Using the material below, work out how many lines contain the word "list". Reply with the number and nothing more.

Data records START

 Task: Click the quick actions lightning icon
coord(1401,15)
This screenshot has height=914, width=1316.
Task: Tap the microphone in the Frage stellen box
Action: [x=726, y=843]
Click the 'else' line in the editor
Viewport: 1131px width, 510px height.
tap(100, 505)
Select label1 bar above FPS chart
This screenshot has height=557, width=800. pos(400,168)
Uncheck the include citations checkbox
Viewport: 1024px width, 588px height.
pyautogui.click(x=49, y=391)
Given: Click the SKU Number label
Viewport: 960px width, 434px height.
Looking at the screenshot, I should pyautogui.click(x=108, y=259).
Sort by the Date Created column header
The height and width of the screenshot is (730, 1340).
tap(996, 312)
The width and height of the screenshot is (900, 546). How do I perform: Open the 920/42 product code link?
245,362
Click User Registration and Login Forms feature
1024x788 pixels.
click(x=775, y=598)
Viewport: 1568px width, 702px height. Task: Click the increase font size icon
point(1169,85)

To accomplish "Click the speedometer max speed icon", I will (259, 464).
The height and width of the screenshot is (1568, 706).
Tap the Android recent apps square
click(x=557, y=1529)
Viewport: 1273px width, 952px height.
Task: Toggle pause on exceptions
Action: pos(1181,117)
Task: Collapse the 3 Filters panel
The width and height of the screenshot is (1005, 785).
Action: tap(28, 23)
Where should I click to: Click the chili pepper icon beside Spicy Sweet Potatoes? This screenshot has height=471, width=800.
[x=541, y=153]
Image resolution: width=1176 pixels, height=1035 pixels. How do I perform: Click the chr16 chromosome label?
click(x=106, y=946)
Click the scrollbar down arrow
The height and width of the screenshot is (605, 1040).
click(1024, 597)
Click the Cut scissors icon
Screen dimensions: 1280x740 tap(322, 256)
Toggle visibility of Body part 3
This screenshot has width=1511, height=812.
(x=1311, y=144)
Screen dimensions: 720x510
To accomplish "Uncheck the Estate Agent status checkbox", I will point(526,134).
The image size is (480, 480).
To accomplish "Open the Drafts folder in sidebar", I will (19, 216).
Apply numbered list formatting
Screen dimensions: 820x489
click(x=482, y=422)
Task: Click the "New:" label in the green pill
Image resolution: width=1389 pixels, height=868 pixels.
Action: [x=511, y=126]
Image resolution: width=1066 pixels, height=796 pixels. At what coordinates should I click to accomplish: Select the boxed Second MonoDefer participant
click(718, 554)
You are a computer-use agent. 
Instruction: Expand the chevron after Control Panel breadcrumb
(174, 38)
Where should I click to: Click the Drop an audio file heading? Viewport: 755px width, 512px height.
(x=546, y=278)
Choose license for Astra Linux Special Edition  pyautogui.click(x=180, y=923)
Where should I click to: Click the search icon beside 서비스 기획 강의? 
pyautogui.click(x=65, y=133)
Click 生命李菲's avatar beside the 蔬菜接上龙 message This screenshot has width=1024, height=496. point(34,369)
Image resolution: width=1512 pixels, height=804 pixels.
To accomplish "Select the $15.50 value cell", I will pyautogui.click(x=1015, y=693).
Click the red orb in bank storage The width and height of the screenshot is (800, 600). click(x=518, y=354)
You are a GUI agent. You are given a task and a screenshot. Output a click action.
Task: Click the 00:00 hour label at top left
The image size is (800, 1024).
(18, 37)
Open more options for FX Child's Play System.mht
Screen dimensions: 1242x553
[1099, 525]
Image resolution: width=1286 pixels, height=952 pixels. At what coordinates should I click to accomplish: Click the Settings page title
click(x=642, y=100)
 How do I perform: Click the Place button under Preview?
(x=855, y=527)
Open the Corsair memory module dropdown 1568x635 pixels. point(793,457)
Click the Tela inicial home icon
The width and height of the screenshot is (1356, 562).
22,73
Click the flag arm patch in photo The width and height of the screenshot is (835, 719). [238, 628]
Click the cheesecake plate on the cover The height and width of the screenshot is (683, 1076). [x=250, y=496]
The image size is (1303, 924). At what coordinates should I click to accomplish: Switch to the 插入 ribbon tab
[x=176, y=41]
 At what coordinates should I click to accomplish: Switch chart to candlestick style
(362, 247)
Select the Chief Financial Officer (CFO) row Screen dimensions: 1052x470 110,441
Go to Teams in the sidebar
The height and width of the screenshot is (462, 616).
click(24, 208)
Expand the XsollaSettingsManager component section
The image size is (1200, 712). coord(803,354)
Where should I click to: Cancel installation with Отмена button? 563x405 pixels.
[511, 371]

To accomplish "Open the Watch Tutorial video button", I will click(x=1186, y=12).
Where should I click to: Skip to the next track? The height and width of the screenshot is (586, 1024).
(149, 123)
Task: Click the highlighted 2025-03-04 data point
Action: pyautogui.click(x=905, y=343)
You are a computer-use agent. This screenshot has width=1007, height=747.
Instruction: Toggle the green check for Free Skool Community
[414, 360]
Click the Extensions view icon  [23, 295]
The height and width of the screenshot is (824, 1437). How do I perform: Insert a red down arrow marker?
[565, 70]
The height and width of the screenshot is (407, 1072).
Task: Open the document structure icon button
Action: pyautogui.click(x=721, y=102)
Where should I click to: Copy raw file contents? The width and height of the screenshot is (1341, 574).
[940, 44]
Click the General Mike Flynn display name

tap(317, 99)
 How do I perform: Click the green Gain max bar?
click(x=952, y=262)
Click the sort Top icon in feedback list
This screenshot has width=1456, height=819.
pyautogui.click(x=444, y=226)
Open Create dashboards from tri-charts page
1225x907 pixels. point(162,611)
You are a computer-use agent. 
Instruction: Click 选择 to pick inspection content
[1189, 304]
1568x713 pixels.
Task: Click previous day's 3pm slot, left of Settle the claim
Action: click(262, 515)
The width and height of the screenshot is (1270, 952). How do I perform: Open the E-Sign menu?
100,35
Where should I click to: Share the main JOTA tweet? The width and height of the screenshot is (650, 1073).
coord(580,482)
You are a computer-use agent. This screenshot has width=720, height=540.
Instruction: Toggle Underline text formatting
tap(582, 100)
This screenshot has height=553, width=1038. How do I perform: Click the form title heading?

Data records END

*Answer box*: 2